DATASET CONTENT:
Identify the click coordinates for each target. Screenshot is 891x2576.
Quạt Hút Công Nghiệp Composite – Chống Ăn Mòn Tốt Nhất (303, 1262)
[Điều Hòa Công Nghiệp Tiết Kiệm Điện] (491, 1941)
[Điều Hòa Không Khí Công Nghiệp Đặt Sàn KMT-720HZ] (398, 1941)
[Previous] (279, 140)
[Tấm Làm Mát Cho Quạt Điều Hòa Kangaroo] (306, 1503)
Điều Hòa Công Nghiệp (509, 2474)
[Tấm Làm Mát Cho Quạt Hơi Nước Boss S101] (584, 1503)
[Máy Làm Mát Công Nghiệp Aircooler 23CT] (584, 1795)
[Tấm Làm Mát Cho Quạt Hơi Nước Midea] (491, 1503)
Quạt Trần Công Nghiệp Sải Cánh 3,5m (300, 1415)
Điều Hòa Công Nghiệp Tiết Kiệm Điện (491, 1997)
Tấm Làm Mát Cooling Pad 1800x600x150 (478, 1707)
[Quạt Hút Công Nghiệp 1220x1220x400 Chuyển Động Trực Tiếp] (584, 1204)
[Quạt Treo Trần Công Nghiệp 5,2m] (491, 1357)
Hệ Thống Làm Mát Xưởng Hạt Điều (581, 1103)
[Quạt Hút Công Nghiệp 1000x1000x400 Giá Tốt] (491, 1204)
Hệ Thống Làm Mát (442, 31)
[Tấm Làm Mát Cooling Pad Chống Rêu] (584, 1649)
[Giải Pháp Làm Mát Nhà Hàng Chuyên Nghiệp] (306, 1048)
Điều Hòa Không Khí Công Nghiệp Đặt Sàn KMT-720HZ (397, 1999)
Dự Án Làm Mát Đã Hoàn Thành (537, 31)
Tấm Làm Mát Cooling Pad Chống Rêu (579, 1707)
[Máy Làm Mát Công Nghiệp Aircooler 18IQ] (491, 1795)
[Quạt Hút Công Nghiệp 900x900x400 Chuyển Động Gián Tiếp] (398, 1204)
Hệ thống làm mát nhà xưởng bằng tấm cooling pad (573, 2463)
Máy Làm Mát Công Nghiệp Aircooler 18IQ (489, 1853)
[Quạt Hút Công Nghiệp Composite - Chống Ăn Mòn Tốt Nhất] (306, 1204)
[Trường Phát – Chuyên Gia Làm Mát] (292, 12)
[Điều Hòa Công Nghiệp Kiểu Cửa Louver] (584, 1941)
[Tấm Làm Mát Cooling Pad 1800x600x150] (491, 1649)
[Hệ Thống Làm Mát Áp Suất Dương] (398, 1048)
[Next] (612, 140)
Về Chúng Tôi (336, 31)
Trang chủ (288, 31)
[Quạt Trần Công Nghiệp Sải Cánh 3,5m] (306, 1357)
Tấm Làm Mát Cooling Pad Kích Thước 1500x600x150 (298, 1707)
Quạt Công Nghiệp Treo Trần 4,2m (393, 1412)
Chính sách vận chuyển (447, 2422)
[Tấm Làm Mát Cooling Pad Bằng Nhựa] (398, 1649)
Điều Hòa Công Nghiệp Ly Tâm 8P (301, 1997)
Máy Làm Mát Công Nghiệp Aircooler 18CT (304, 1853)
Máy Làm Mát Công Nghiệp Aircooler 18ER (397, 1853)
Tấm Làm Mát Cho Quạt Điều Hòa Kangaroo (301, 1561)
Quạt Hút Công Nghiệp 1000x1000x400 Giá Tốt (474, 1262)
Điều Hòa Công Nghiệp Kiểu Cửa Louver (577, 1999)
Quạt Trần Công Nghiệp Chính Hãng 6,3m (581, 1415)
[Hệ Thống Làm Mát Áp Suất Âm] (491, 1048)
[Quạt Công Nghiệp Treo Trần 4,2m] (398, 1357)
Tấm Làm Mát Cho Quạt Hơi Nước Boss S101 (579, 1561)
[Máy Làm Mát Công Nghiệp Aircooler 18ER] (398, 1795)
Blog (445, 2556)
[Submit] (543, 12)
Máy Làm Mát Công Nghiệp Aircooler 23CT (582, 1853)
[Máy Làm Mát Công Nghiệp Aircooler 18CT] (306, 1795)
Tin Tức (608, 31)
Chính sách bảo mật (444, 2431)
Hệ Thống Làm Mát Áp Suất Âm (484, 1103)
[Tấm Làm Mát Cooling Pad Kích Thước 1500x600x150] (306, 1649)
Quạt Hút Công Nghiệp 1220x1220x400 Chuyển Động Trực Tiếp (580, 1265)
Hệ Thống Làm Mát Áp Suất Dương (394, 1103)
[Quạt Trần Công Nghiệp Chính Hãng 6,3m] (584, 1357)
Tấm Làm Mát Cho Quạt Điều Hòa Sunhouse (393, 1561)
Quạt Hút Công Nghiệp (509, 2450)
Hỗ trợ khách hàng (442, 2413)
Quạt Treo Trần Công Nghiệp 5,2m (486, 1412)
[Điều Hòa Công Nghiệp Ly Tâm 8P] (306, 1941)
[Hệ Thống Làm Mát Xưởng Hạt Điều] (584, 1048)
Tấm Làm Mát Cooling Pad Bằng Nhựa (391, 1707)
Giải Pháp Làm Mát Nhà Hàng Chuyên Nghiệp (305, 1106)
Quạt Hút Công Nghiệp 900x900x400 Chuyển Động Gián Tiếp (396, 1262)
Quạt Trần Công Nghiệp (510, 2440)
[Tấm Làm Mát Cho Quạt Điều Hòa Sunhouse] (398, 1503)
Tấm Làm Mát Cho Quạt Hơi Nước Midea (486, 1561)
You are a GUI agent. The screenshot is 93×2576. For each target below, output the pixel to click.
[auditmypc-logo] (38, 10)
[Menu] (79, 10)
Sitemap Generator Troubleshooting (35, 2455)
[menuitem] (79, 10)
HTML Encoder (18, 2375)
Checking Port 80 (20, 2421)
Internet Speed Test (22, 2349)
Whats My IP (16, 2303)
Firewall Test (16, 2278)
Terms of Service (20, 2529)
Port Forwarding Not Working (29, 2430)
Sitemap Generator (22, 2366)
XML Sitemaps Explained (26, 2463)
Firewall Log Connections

YOUR ASSIGNMENT:
Write out the whole listing exactly as it stands.

SOLUTION:
Identify the click coordinates for each target. Screenshot is 891x2576.
Quạt Hút Công Nghiệp Composite – Chống Ăn Mòn Tốt Nhất (303, 1262)
[Điều Hòa Công Nghiệp Tiết Kiệm Điện] (491, 1941)
[Điều Hòa Không Khí Công Nghiệp Đặt Sàn KMT-720HZ] (398, 1941)
[Previous] (279, 140)
[Tấm Làm Mát Cho Quạt Điều Hòa Kangaroo] (306, 1503)
Điều Hòa Công Nghiệp (509, 2474)
[Tấm Làm Mát Cho Quạt Hơi Nước Boss S101] (584, 1503)
[Máy Làm Mát Công Nghiệp Aircooler 23CT] (584, 1795)
[Tấm Làm Mát Cho Quạt Hơi Nước Midea] (491, 1503)
Quạt Trần Công Nghiệp Sải Cánh 3,5m (300, 1415)
Điều Hòa Công Nghiệp Tiết Kiệm Điện (491, 1997)
Tấm Làm Mát Cooling Pad 1800x600x150 (478, 1707)
[Quạt Hút Công Nghiệp 1220x1220x400 Chuyển Động Trực Tiếp] (584, 1204)
[Quạt Treo Trần Công Nghiệp 5,2m] (491, 1357)
Hệ Thống Làm Mát Xưởng Hạt Điều (581, 1103)
[Quạt Hút Công Nghiệp 1000x1000x400 Giá Tốt] (491, 1204)
Hệ Thống Làm Mát (442, 31)
[Tấm Làm Mát Cooling Pad Chống Rêu] (584, 1649)
[Giải Pháp Làm Mát Nhà Hàng Chuyên Nghiệp] (306, 1048)
Điều Hòa Không Khí Công Nghiệp Đặt Sàn KMT-720HZ (397, 1999)
Dự Án Làm Mát Đã Hoàn Thành (537, 31)
Tấm Làm Mát Cooling Pad Chống Rêu (579, 1707)
[Máy Làm Mát Công Nghiệp Aircooler 18IQ] (491, 1795)
[Quạt Hút Công Nghiệp 900x900x400 Chuyển Động Gián Tiếp] (398, 1204)
Hệ thống làm mát nhà xưởng bằng tấm cooling pad (573, 2463)
Máy Làm Mát Công Nghiệp Aircooler 18IQ (489, 1853)
[Quạt Hút Công Nghiệp Composite - Chống Ăn Mòn Tốt Nhất] (306, 1204)
[Trường Phát – Chuyên Gia Làm Mát] (292, 12)
[Điều Hòa Công Nghiệp Kiểu Cửa Louver] (584, 1941)
[Tấm Làm Mát Cooling Pad 1800x600x150] (491, 1649)
[Hệ Thống Làm Mát Áp Suất Dương] (398, 1048)
[Next] (612, 140)
Về Chúng Tôi (336, 31)
Trang chủ (288, 31)
[Quạt Trần Công Nghiệp Sải Cánh 3,5m] (306, 1357)
Tấm Làm Mát Cooling Pad Kích Thước 1500x600x150 (298, 1707)
Quạt Công Nghiệp Treo Trần 4,2m (393, 1412)
Chính sách vận chuyển (447, 2422)
[Tấm Làm Mát Cooling Pad Bằng Nhựa] (398, 1649)
Điều Hòa Công Nghiệp Ly Tâm 8P (301, 1997)
Máy Làm Mát Công Nghiệp Aircooler 18CT (304, 1853)
Máy Làm Mát Công Nghiệp Aircooler 18ER (397, 1853)
Tấm Làm Mát Cho Quạt Điều Hòa Kangaroo (301, 1561)
Quạt Hút Công Nghiệp 1000x1000x400 Giá Tốt (474, 1262)
Điều Hòa Công Nghiệp Kiểu Cửa Louver (577, 1999)
Quạt Trần Công Nghiệp Chính Hãng 6,3m (581, 1415)
[Hệ Thống Làm Mát Áp Suất Âm] (491, 1048)
[Quạt Công Nghiệp Treo Trần 4,2m] (398, 1357)
Tấm Làm Mát Cho Quạt Hơi Nước Boss S101 (579, 1561)
[Máy Làm Mát Công Nghiệp Aircooler 18ER] (398, 1795)
Blog (445, 2556)
[Submit] (543, 12)
Máy Làm Mát Công Nghiệp Aircooler 23CT (582, 1853)
[Máy Làm Mát Công Nghiệp Aircooler 18CT] (306, 1795)
Tin Tức (608, 31)
Chính sách bảo mật (444, 2431)
Hệ Thống Làm Mát Áp Suất Âm (484, 1103)
[Tấm Làm Mát Cooling Pad Kích Thước 1500x600x150] (306, 1649)
Quạt Hút Công Nghiệp 1220x1220x400 Chuyển Động Trực Tiếp (580, 1265)
Hệ Thống Làm Mát Áp Suất Dương (394, 1103)
[Quạt Trần Công Nghiệp Chính Hãng 6,3m] (584, 1357)
Tấm Làm Mát Cho Quạt Điều Hòa Sunhouse (393, 1561)
Quạt Hút Công Nghiệp (509, 2450)
Hỗ trợ khách hàng (442, 2413)
Quạt Treo Trần Công Nghiệp 5,2m (486, 1412)
[Điều Hòa Công Nghiệp Ly Tâm 8P] (306, 1941)
[Hệ Thống Làm Mát Xưởng Hạt Điều] (584, 1048)
Tấm Làm Mát Cooling Pad Bằng Nhựa (391, 1707)
Giải Pháp Làm Mát Nhà Hàng Chuyên Nghiệp (305, 1106)
Quạt Hút Công Nghiệp 900x900x400 Chuyển Động Gián Tiếp (396, 1262)
Quạt Trần Công Nghiệp (510, 2440)
[Tấm Làm Mát Cho Quạt Điều Hòa Sunhouse] (398, 1503)
Tấm Làm Mát Cho Quạt Hơi Nước Midea (486, 1561)
You are a GUI agent. The screenshot is 93×2576. For each target below, output the pixel to click.
[auditmypc-logo] (38, 10)
[Menu] (79, 10)
Sitemap Generator Troubleshooting (35, 2455)
[menuitem] (79, 10)
HTML Encoder (18, 2375)
Checking Port 80 (20, 2421)
Internet Speed Test (22, 2349)
Whats My IP (16, 2303)
Firewall Test (16, 2278)
Terms of Service (20, 2529)
Port Forwarding Not Working (29, 2430)
Sitemap Generator (22, 2366)
XML Sitemaps Explained (26, 2463)
Firewall Log Connections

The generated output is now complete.